Tout d'abord, on peut contester qu'il existe un droit de propriété pour les individus sur les concepts qu'ils ont créés. La non-rivalité qui caractérise les connaissances rend problématique l'application des concepts juridiques inspirés de la propriété réelle. Personne ne peut avoir la propriété exclusive d'une idée à partir du moment où celle-ci a été communiquée à une tierce partie. De même, la notion de "vol d'une idée" ne peut pas être fondée puisque sa "restitution" ne permet pas de dédommager son auteur. Par ailleurs, ce droit de propriété, s'il existe, ne peut pas être qualifié de naturel car il ne passe pas le test de l'universalisation kantienne. En effet, une personne est propriétaire de ses idées avant de les avoir divulguées. Cependant, une fois ces idées rendues publiques, le brevet va entrer en conflit avec le droit tout aussi naturel pour les individus de s'imiter les uns les autres.

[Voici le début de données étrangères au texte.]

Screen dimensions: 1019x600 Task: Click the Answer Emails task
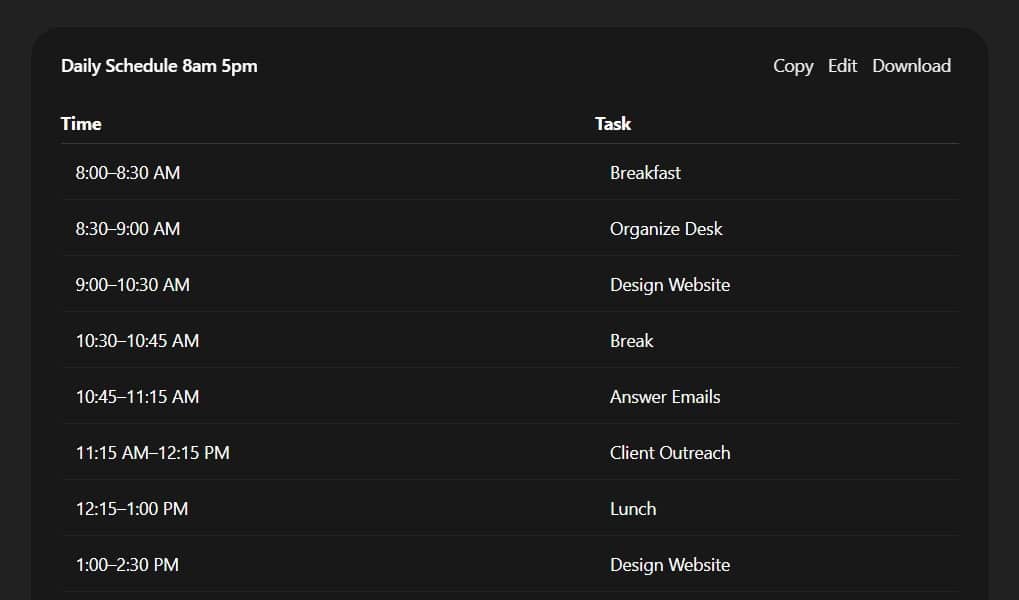(665, 397)
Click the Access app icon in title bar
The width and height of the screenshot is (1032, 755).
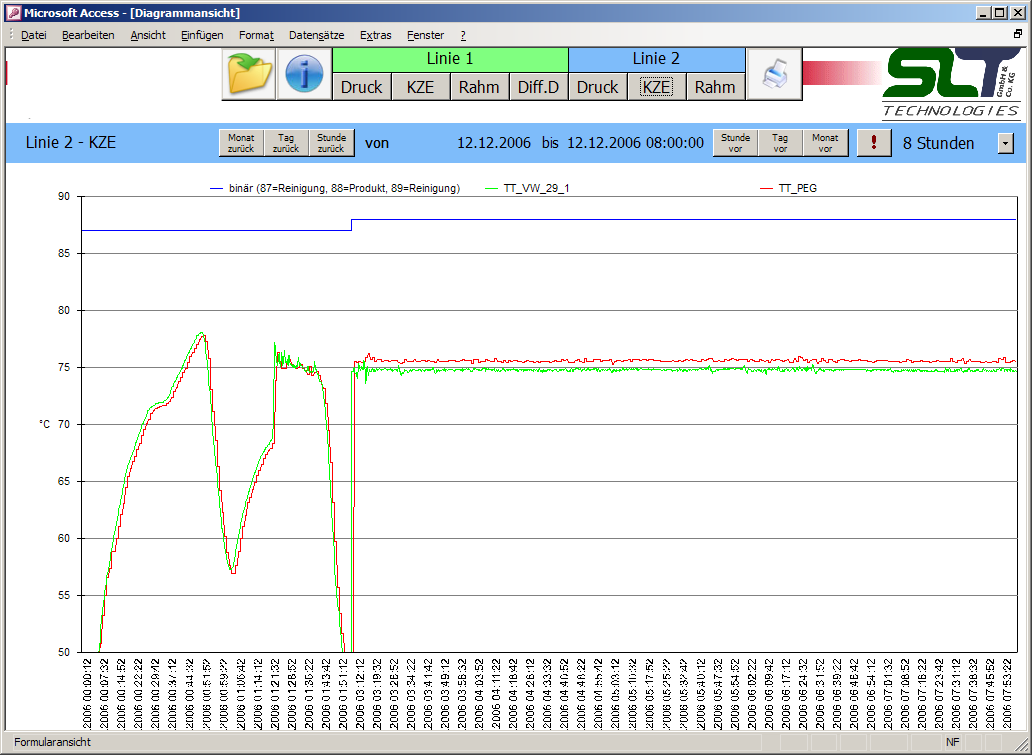click(x=12, y=14)
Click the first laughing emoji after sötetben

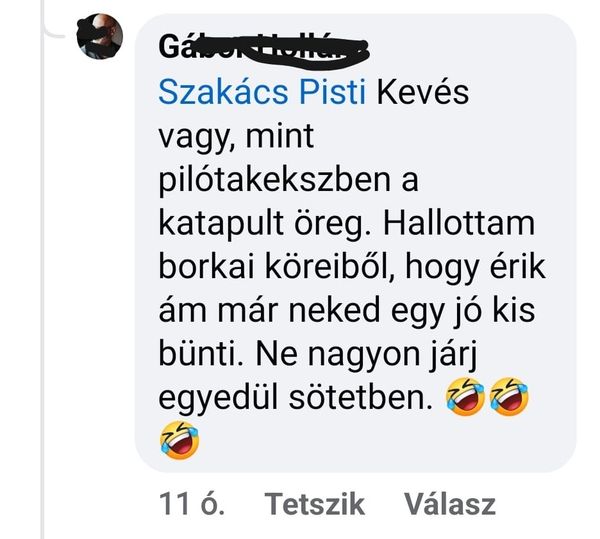(465, 396)
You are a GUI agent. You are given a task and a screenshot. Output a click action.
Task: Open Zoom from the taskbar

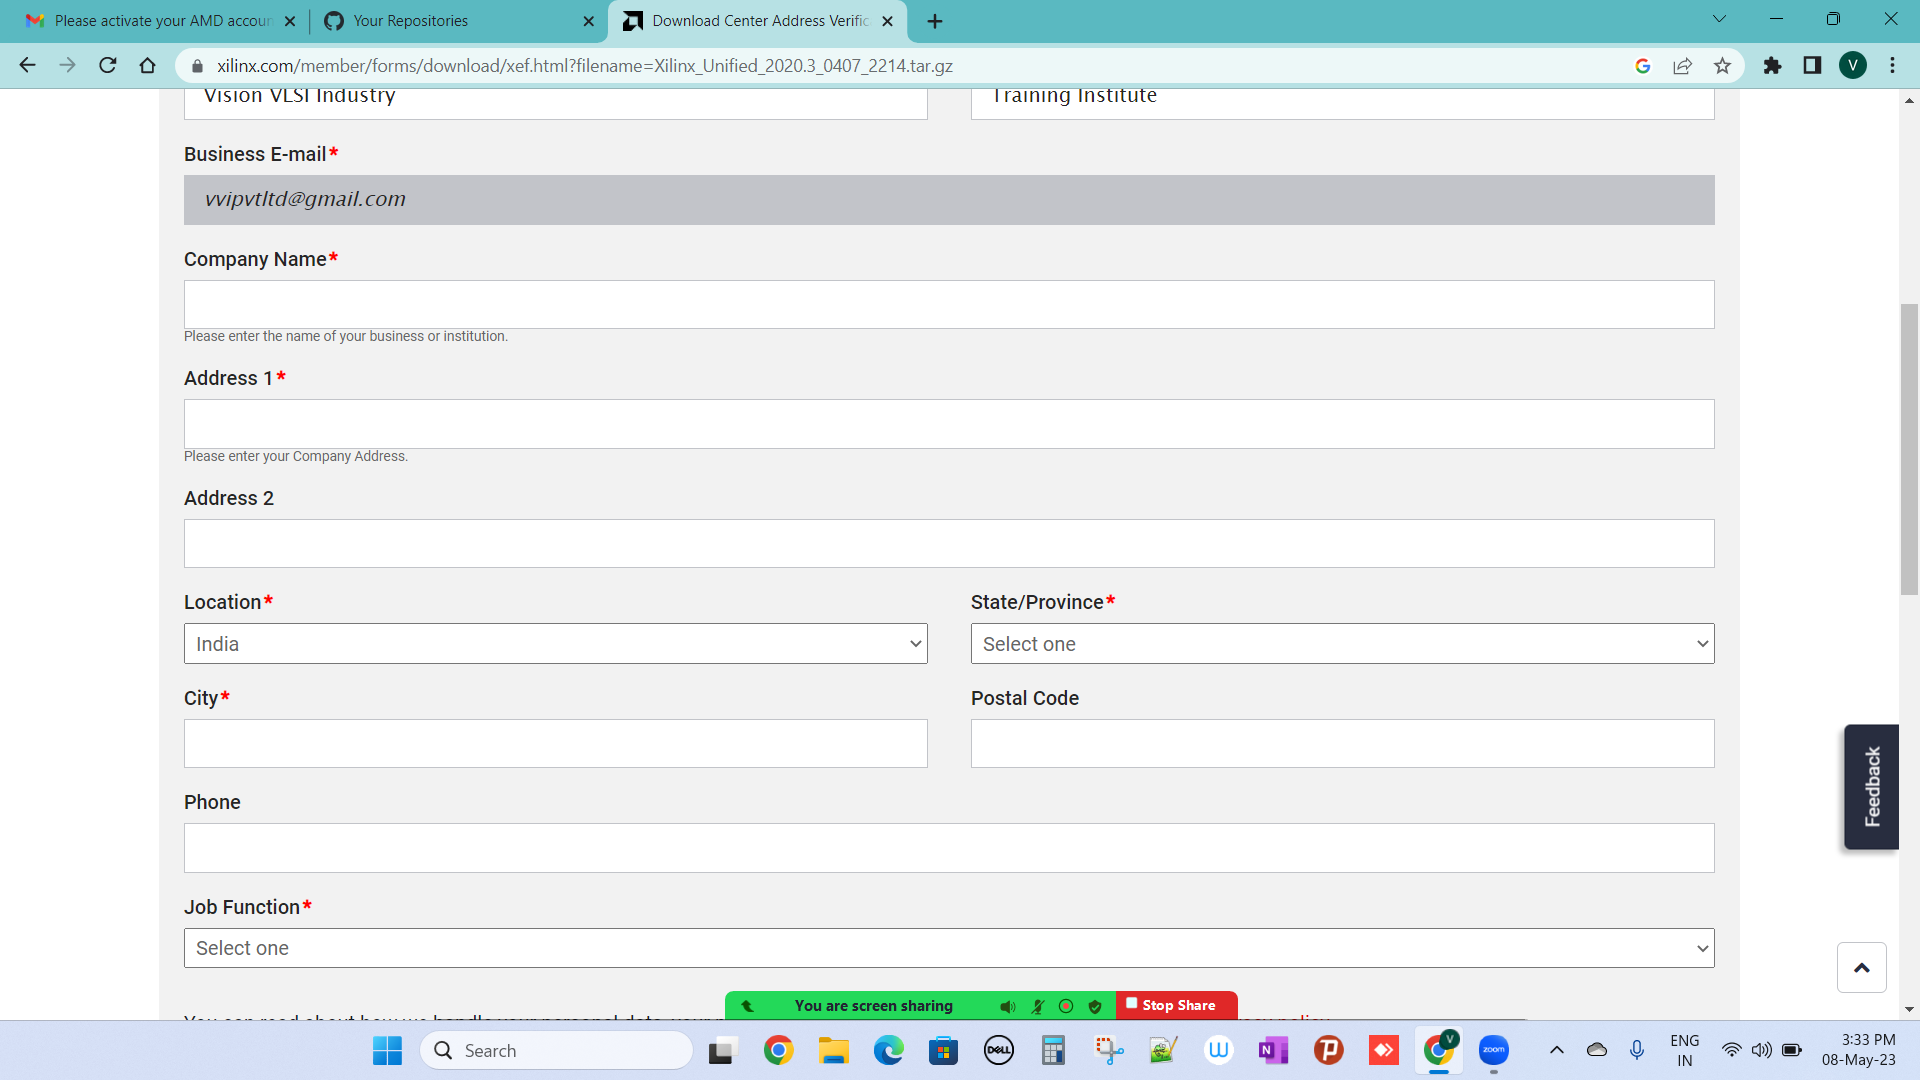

Un contre-argument plus classique est que la théorie du droit naturel confond monopole et droit de propriété. Le droit octroyé n'est pas celui d'exclure les autres individus de l'usage d'une ressource privative mais plutôt celui d'empêcher les autres d'entrer sur le marché. Il ne saurait y avoir de propriété naturelle sur une valeur, i. e. la rente d'exploitation de l'invention. L'argument du droit naturel devient alors pure rhétorique, son objectif étant de substituer un terme à connotation respectable, "propriété", à un autre qui l'est moins, "monopole". Finalement, l'argument du droit naturel s'est trouvé progressivement marginalisé. Il ne garde aujourd'hui une certaine audience que dans le domaine des droits d'auteurs.

Le second argument d'ordre philosophique est celui de l'équité. En effet, dans une perspective utilitariste, la justice implique qu'un homme reçoive, et donc que la société lui garantisse, une récompense pour ses services en proportion de l'utilité qu'ils ont pour la société.

La première ligne d'attaque consiste à s'appuyer sur la problématique des inventions cumulatives pour déclarer que l'invention n'appartenait pas à l'inventeur, mais à la société. Ainsi, pour que l'inventeur puisse disposer d'un droit de propriété sur son idée, il devrait normalement rémunérer tous les découvreurs précédents qui ont contribué au progrès de la science et lui ont permis d'acquérir suffisamment de connaissances pour mettre au point son invention.

Ensuite, l'inventeur est souvent déjà rémunéré par les profits réalisés entre la mise sur le marché de son invention et l'apparition des premières copies. Plus l'invention est novatrice, plus le reverse engineering des concurrents sera long et coûteux, et plus l'inventeur aura le temps de rentabiliser son invention. Il existe, par ailleurs, un certain nombre de moyens alternatifs pour valoriser une innovation. Lorsque ceux-ci ne sont pas assez efficaces pour garantir une juste rémunération à l'inventeur, des systèmes de primes allouées par l'État restent préférables à l'attribution des brevets.